§ **Excerpt to read**:
------------

Nice sentiment, but Chisolm was only convinced to stay after Major, who runs her own tax business, said she’d take over the paperwork and monitor the day-to-day operation.
Garrett Sr. declined faster than his late wife. He lost weight quickly, becoming a shell of the man his sons had known. During spring practice, Chisolm would go back and forth from school to home almost daily and every weekend, checking on his dad and doing as much work as possible.
When the season came, Chisolm was in the lineup. After beating Georgia on Sept. 11 in a mild upset in the second game of the season, Spurrier awarded a game ball to Chisolm and his father and commended the offensive line, as it paved the way for freshman Marcus Lattimore to rush for 182 yards and both of South Carolina’s touchdowns. Once again, after the game, Chisolm went home to see his father. This would be for the last time.
Garrett Sr. died on Sept. 15. He was buried on Sept. 18, as South Carolina hosted Furman in a game Chisolm missed. As with his mother’s funeral, Chisolm couldn’t bring himself to face friends and family. He drove back to school that evening. He played again the following Saturday. For the season, he helped the Gamecocks go 9-4, including two losses to eventual national champion Auburn. Around teammates, Chisolm rarely let on about what he was going through.
“You’d ask, ‘Chis, everything all right?’ and he’d say he was OK,” defensive end Cliff Matthews said. “Chis just really has his life together, knows what he needs to do.”
“What was I supposed to do? My parents were already in the ground. I couldn’t do anything about that,” Chisolm said.
Chisolm never let his focus slip, even in obvious moments. As the season wore on, NFL scouts would come through and ask questions about the better players on the roster. Eventually, the scouts started asking about Chisolm. Fitzgerald normally doesn’t tell players about whom the scouts are checking on, knowing it’s immediately a distraction. With Chisolm, Fitzgerald broke his customary practice, hoping that some good news would provide a little distraction from the tragedy. Chisolm blocked it easier than an undersized safety.
“He said, ‘Coach, I don’t want to hear about that.’ Most guys are like: ‘Really? Tell me more, what did they want to know? What do they think?’ ” Fitzgerald said.
Rather, Chisolm prefers to take the burden rather than share the glory. He blames himself largely for the team’s loss to Florida State in the Chick-fil-A Bowl. Chisolm tore his ACL playing pickup basketball in December. He tried to practice with a brace two weeks after the injury, but the knee gave way instantly.

------------

§ **Set of tasks**:
a) Quote the Chisolm excerpt starting at "Nice sentiment, but" and ending at "work as possible.".
b) Render this sentence from the Chisolm excerpt in Spanish: "Around teammates, Chisolm rarely let on about what he was going through."

§ **Data**:

------------

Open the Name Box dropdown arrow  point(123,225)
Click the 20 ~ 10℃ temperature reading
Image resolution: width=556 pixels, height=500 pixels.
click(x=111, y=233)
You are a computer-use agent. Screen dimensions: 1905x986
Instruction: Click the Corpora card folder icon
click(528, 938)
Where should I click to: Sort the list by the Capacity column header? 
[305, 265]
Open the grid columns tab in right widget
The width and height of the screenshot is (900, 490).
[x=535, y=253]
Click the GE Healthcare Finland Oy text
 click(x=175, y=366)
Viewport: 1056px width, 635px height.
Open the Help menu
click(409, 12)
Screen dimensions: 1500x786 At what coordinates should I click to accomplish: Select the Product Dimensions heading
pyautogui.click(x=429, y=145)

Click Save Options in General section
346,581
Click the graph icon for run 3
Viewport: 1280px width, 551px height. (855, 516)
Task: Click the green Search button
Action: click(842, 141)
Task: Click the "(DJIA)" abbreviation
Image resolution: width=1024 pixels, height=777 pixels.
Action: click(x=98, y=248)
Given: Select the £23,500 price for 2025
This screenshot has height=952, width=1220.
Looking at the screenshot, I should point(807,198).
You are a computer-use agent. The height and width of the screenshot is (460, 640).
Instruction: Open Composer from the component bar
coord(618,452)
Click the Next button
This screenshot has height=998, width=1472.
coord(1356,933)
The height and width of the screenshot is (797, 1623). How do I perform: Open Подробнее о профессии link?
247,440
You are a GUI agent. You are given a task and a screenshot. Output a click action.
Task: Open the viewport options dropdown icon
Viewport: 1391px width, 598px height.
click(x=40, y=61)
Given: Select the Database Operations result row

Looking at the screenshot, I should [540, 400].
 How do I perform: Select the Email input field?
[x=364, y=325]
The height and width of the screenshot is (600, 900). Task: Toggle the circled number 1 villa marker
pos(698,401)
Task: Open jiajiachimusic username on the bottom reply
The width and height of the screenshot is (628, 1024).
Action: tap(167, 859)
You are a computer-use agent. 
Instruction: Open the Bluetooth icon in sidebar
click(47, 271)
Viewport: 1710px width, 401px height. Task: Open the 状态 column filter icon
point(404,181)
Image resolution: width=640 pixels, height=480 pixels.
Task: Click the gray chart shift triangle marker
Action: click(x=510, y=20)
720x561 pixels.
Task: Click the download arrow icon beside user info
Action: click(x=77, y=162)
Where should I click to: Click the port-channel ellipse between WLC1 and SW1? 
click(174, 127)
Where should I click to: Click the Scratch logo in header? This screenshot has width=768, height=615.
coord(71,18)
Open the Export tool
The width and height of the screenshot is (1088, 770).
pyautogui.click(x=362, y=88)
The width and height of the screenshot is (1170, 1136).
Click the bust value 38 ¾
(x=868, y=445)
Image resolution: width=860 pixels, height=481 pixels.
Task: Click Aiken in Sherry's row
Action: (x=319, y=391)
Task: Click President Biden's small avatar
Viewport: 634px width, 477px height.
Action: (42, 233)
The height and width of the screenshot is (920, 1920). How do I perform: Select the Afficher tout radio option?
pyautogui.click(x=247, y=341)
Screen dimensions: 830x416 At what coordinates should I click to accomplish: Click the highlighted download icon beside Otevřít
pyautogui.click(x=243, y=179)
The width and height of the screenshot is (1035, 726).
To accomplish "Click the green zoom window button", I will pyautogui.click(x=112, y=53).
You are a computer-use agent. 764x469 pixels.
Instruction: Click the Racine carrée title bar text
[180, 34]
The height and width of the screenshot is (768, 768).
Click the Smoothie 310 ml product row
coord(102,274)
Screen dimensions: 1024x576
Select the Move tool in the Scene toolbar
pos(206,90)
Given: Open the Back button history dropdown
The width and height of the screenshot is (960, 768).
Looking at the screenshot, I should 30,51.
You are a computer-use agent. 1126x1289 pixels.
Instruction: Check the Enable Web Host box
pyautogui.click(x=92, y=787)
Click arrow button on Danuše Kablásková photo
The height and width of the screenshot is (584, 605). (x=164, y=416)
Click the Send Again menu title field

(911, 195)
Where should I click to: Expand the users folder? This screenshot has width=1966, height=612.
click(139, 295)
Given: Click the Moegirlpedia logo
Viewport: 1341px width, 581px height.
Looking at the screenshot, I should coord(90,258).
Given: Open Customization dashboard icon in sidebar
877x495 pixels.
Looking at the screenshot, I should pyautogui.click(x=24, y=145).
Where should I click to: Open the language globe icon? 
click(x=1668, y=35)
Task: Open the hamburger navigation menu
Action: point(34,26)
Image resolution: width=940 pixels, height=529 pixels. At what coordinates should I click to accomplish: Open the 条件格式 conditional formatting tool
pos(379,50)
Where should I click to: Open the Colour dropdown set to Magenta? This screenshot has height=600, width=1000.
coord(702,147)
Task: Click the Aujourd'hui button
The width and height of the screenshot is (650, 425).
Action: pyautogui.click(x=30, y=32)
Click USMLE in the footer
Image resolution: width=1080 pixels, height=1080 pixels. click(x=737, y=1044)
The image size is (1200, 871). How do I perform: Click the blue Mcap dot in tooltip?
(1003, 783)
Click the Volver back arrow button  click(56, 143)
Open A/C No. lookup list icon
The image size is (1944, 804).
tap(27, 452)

------------

§ **Exercise results**:
a)
Nice sentiment, but Chisolm was only convinced to stay after Major, who runs her own tax business, said she’d take over the paperwork and monitor the day-to-day operation.
Garrett Sr. declined faster than his late wife. He lost weight quickly, becoming a shell of the man his sons had known. During spring practice, Chisolm would go back and forth from school to home almost daily and every weekend, checking on his dad and doing as much work as possible.

b) Con sus compañeros de equipo, Chisolm rara vez dejaba ver lo que estaba pasando.